I (25M) don’t have many friends and my best friend (25M) does this to me everytime I ask him anything.

He intentionally gives a completely true answer which answers the question but does not provide the information that I’m looking for and often misleads me. He then gaslights me into believing it was my fault for misunderstanding the answer, and that I’m gullible for believing it.

For example, He buys a new pair of shoes and I ask him where he bought it from. He answers that he bought it from the mall downtown, but fails to mention in another city.

He knows that since there is a big mall downtown in our city, I or anyone would assume it is the one, and not the one in another city which he visited alone for 2 days 3 months ago.

To combat this, I have to ask him very specific questions to get a straight answer but he still tries to manipulate me by telling me I’m asking too many questions, or stuff is private, etc. But he IS the reason I ask too many questions. The worst thing is he enjoys it.

Since I don’t have many friends, if I don’t ask him questions (and tolerate his answers) or don’t tell him what’s going on in my life (since he doesn’t ask), I’m afraid I will lose this friendship. And be left with even less friends.

But honestly, friends talk about their life to each other. Don’t they? What am I supposed to do?

TL;DR: My best friend doesn’t give me a straight answer to any question (regardless of its importance) that I ask him.
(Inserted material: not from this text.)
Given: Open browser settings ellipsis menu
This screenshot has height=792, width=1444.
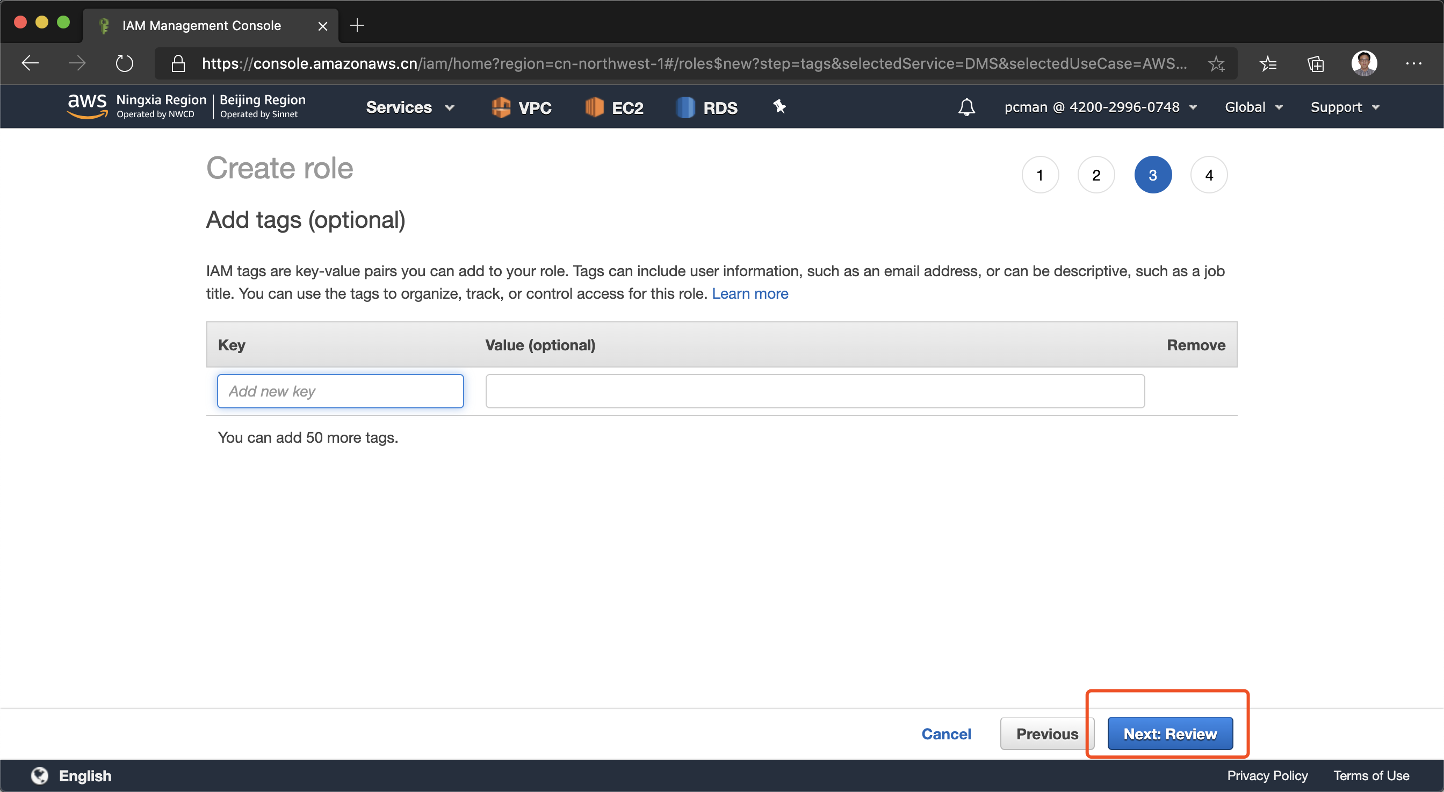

What should I do?

7 comments
  1. As you said He enjoys this. I think that’s the key. If you can view this as the game it is and not let it upset you, things will become easier. The more you fight it, the more it will be an issue and the more fun he will have

  2. If you stop being this guy’s friend, you may be lonely for a while, but you will be freer to make a new friend.

  3. I think he likes making you look foolish and frustrated. This is a hard one if you want to keep him as a friend because this is shitty behavior to you and he is power tripping . Me personally I couldn’t take this but at a calm point I would ask them why they omit pertinent details and hide details which forces you to dig for details, whats the point, why so secretive?? and see how he reacts. If he reacts defensively he is just an asshole Im sorry to say, it suck to figure out ur friend is an asshole or he can take what you say and lay off. Tell him it is an annoying behavior and you would like him to stop, in a calm voice. Remember this is a reasonable request. Sounds like its hard work to have a convo with him. lol

  4. Do the same when he asks you a question…dose of his own medicine.

    Do you ask him lots of questions…does he think you are trying to copying him?

    Try to get some better, more honest friends.

    *Edited for gender correction

  5. You can’t change him. You can only control yourself. What do you want? If you want a friend that doesn’t do that, you’ll have to find a new one yourself. If you can’t talk without him gaslighting you, that’s genuinely not a good sign and just not normal. This isn’t the kind of situation where explaining it the perfect way will help him understand. He understands exactly what he’s doing and enjoys it, because he’s a close friend, not a good one.